======== Data for this exercise ========

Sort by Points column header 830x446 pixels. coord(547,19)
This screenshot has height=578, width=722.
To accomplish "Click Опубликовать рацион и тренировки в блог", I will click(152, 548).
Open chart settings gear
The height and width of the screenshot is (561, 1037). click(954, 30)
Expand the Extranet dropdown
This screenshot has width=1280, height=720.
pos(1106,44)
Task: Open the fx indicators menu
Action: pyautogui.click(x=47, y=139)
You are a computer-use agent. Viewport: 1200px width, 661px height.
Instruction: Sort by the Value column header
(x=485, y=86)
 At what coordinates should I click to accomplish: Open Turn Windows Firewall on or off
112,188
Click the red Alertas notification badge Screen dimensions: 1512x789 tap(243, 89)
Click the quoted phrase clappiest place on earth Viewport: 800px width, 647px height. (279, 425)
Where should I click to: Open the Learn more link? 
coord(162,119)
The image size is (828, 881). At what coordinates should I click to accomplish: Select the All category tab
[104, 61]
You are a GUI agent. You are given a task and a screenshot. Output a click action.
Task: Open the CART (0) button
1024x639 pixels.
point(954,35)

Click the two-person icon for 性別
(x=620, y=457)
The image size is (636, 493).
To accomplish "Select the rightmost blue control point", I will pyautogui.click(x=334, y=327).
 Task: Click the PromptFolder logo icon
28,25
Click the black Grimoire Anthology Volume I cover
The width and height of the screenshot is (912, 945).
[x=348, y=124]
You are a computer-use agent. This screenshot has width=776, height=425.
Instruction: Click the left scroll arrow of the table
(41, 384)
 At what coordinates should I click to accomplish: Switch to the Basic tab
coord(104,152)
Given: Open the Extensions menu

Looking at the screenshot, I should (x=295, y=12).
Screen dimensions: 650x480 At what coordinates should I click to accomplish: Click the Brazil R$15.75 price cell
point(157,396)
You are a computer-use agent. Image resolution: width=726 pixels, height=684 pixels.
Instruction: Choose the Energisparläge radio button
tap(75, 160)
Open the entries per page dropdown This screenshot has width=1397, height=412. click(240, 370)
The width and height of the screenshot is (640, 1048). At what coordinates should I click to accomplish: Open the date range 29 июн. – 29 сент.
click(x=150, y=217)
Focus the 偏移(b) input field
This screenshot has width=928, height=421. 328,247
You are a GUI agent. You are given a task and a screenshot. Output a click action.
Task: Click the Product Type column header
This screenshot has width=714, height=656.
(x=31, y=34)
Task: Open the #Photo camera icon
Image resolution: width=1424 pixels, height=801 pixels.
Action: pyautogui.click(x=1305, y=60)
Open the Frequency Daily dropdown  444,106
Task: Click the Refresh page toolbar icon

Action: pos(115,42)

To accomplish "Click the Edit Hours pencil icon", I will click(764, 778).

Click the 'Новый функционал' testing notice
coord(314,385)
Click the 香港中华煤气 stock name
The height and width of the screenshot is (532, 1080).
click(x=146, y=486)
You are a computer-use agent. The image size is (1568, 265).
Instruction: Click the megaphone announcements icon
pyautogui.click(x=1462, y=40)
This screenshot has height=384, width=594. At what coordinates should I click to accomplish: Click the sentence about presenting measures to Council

========

Your task: Copy every line of the data that holds the string "Viewport".

Task result:
You are a computer-use agent. Viewport: 1200px width, 661px height.
Click the quoted phrase clappiest place on earth Viewport: 800px width, 647px height. (279, 425)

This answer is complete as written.